Figure 2. Forbes' seismometer (after Forbes, 1844). The screws E, acting on the support D, are used to help set the pendulum in an upright position.

The interest in seismic instruments generated by the Calabrian earthquakes was not sustained in succeeding years. In 1839, however, a series of small earthquakes began near Comrie, in Perthshire, Scotland. Scores of shocks were felt over a period of several years. A direct result of the Comrie earthquakes was the establishment of a Special Committee of the British Association for the Advancement of Science, the purpose of the committee being to obtain "instruments and registers to record shocks in Great Britain" (Milne, 1842).

The most significant instrument resulting from the committee's work was an inverted-pendulum "seismometer", designed by James Forbes (Forbes, 1844). The seismometer is shown in Figure 2. It consisted of a vertical metal rod having a mass C moveable upon it. The rod was supported on a vertical cylindrical steel wire. The wire could be made more or less stiff by pinching it at a greater or lesser height by means of a screw S. By adjusting the stiffness of the wire, or the height of the ball, the free period of the pendulum might be altered. A pencil L placed on the prolongation of the metal rod wrote a record on a stationary, paper-lined, spherical dome I. By placing the pencil sufficiently far above the mass, a magnification of the motion of the mass by a factor of two or three could be obtained.
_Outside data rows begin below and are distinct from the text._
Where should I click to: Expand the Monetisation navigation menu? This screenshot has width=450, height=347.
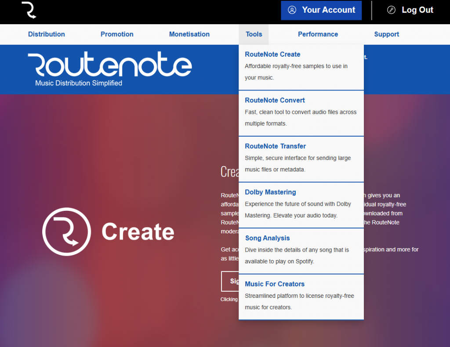(189, 34)
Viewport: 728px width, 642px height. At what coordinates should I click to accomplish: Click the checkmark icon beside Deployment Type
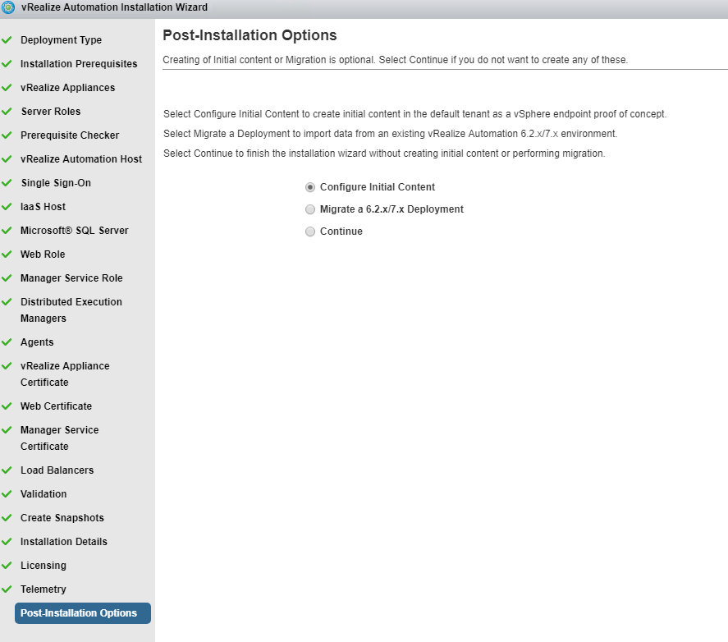(x=7, y=40)
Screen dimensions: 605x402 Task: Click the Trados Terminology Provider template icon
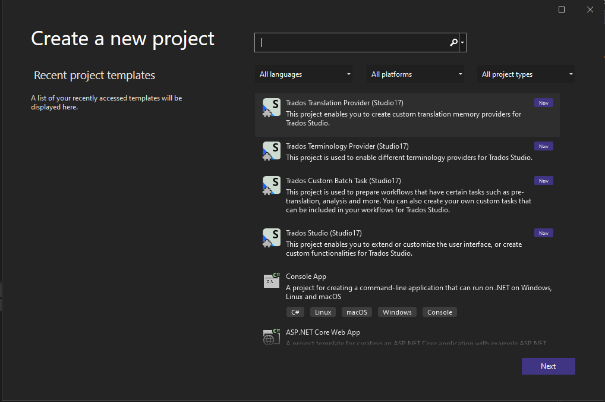tap(271, 151)
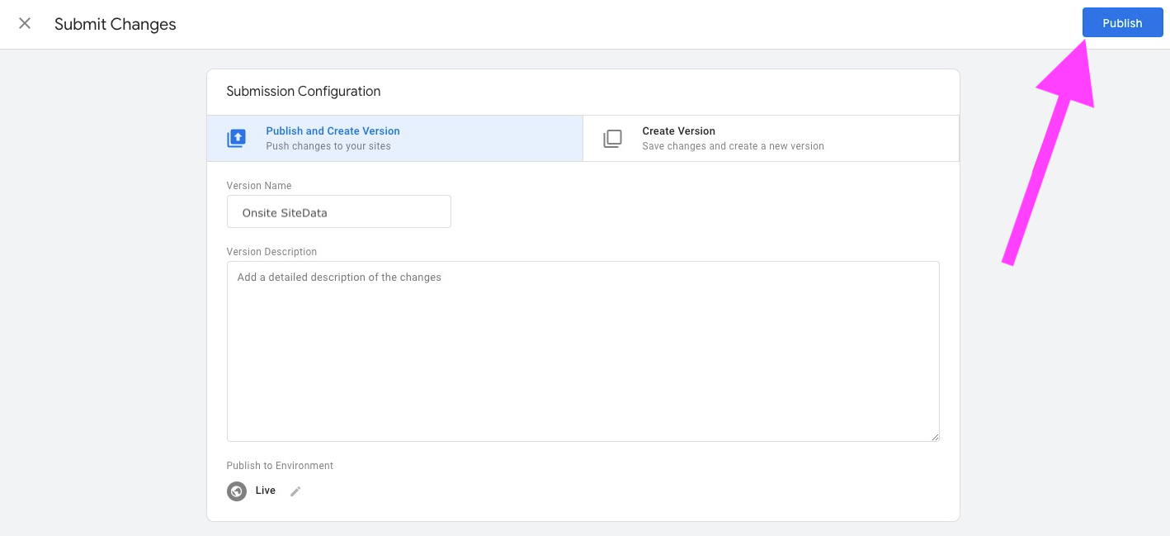This screenshot has width=1170, height=536.
Task: Click 'Save changes and create a new version' text
Action: 733,146
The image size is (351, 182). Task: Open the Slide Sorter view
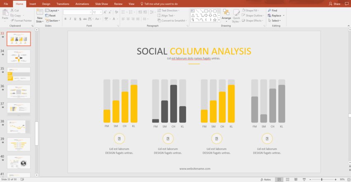[x=288, y=180]
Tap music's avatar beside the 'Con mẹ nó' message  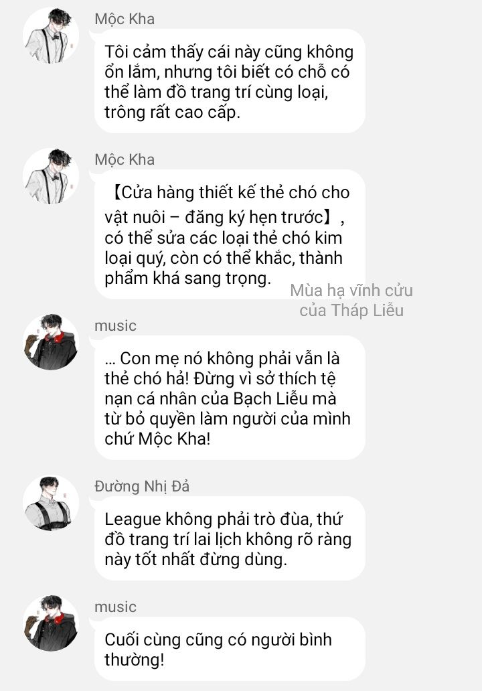(51, 342)
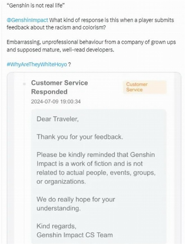Click the racism and colorism feedback line
The image size is (185, 244).
click(56, 28)
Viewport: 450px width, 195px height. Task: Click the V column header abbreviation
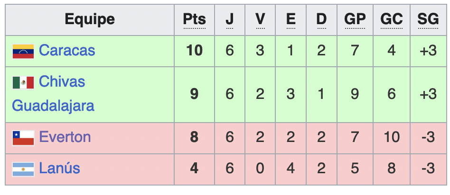tap(260, 19)
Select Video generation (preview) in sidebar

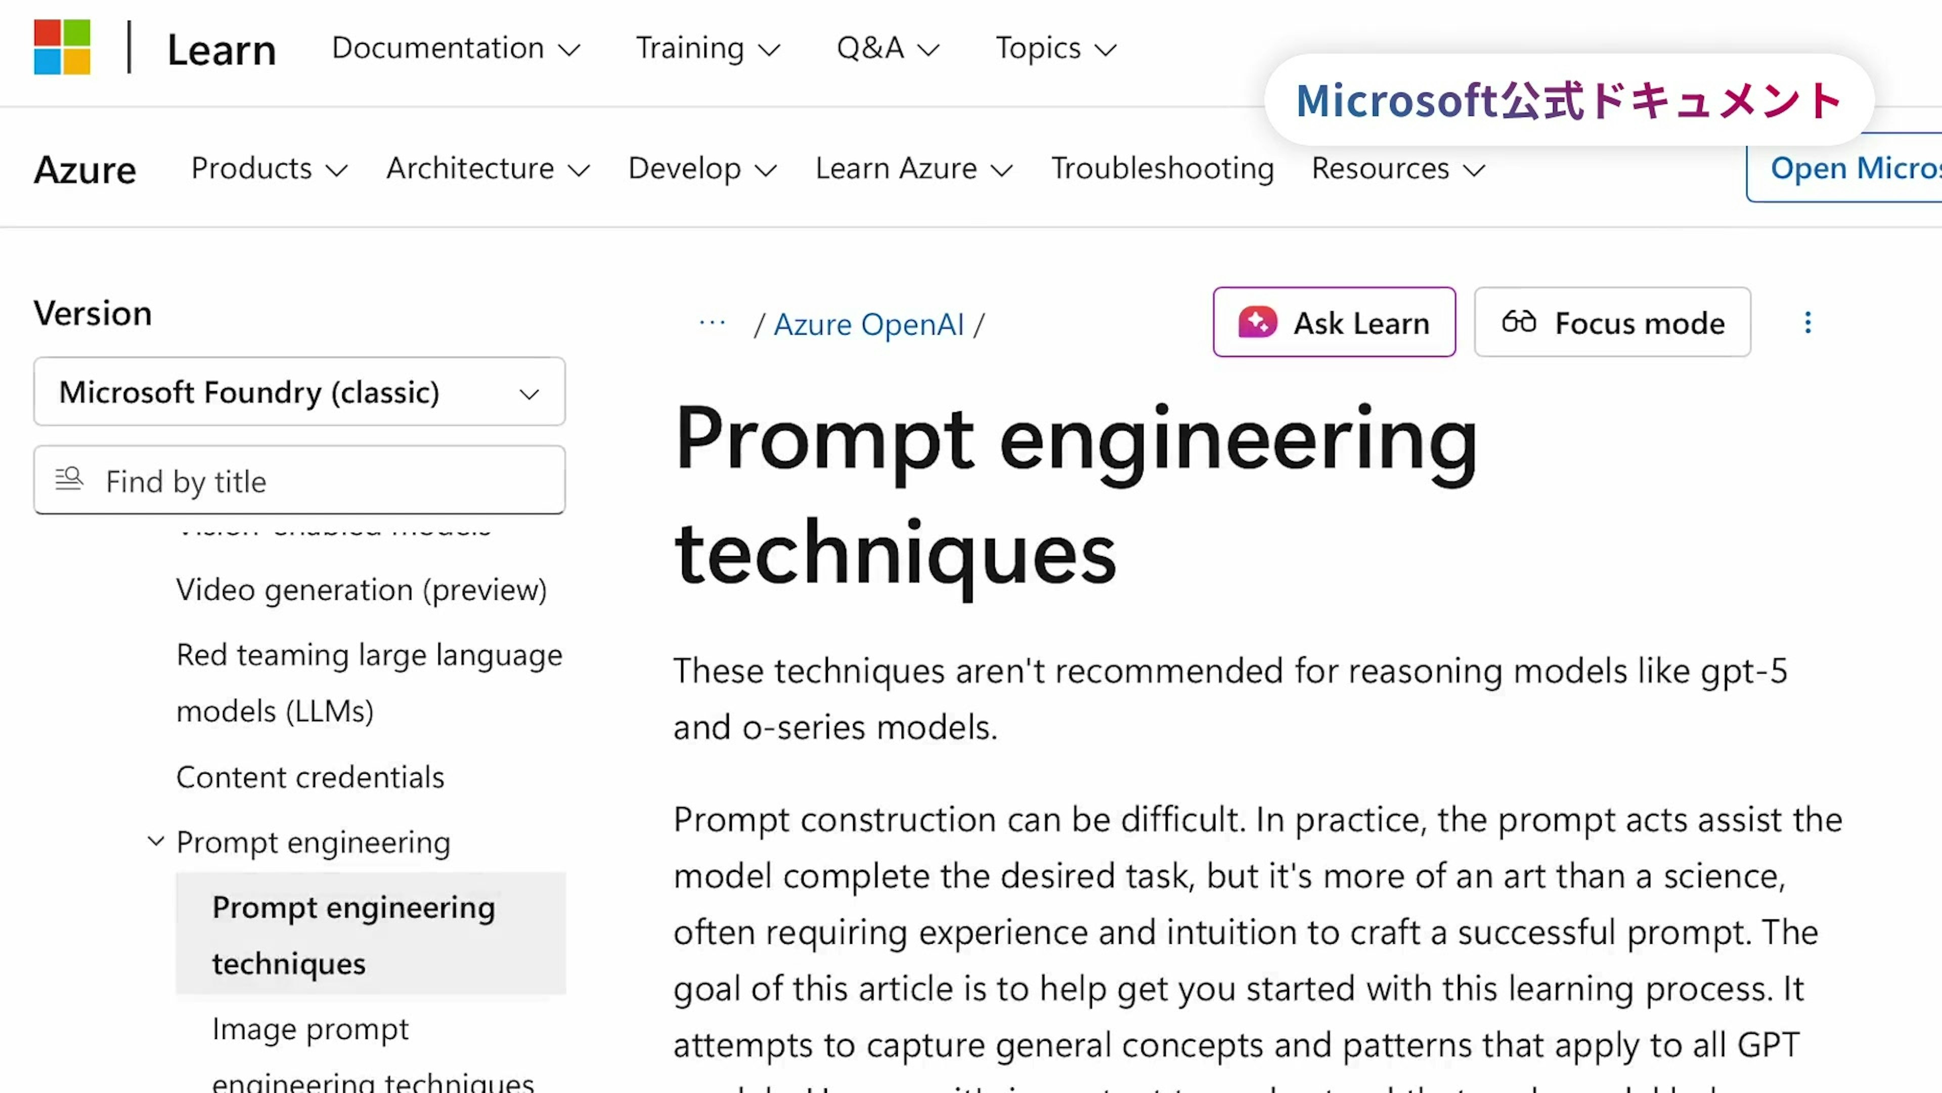tap(361, 590)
Forbes used the inverted pendulum, mounted on a stiff wire, to provide a sensing element in weakly-stable equilibrium, without having to use a very long common pendulum. An upright inverted pendulum, by itself, is in unstable equilibrium. A slight motion topples it over. When the inverted pendulum is mounted on a suitably stiff wire, the apparatus may be rendered stable, so that the inverted pendulum returns to an upright position after having been disturbed. Such a combination had been used already by a Mr. Hardy for the purpose of detecting vibrations set up in a clock frame by the beating of the clock (Kater, 1818).

Forbes was probably the first to attempt explicitly to give a seismological instrument a "long" period. (Forbes speaks of requiring, for earthquake recording, a common pendulum, ten or twenty feet long, which would have a period of four or five seconds (Forbes, 1844, p. 219). Later, in a discussion of the size of his seismometer, he states that the sensibility of seismometers of different size should be the same - "say one second" (Forbes, 1844, p. 221). We suspect, however, that he hoped for a period nearer five seconds than one second, since his seismometer offered no advantage in compactness over a common pendulum with a one-second period. We have found no indication of the period actually obtained with the instrument.) He was also the first to try to avoid the clumsiness of a long common pendulum in obtaining long periods. As we shall see, his method of approaching neutral equilibrium was similar to that used by Wiechert in 1900. Forbes desired a long period in order that the pendulum remain stationary as the Earth moved beneath it. He clearly wanted to measure ground displacement in an earthquake. However, he considered only the effect on his instrument of an "earthquake" consisting of a single, horizontal displacement of uniform velocity, beginning and ending suddenly. For this reason, we can't be sure if Forbes knew that a long-period pendulum would function as a displacement meter for very-short-period oscillations of the ground. For the type of motion he considered, Forbes expected his seismometer to show a straight line, corresponding to the sudden displacement of the Earth, which would be easily distinguished from the ellipsoidal traces caused by the pendulum oscillating about its new equilibrium position.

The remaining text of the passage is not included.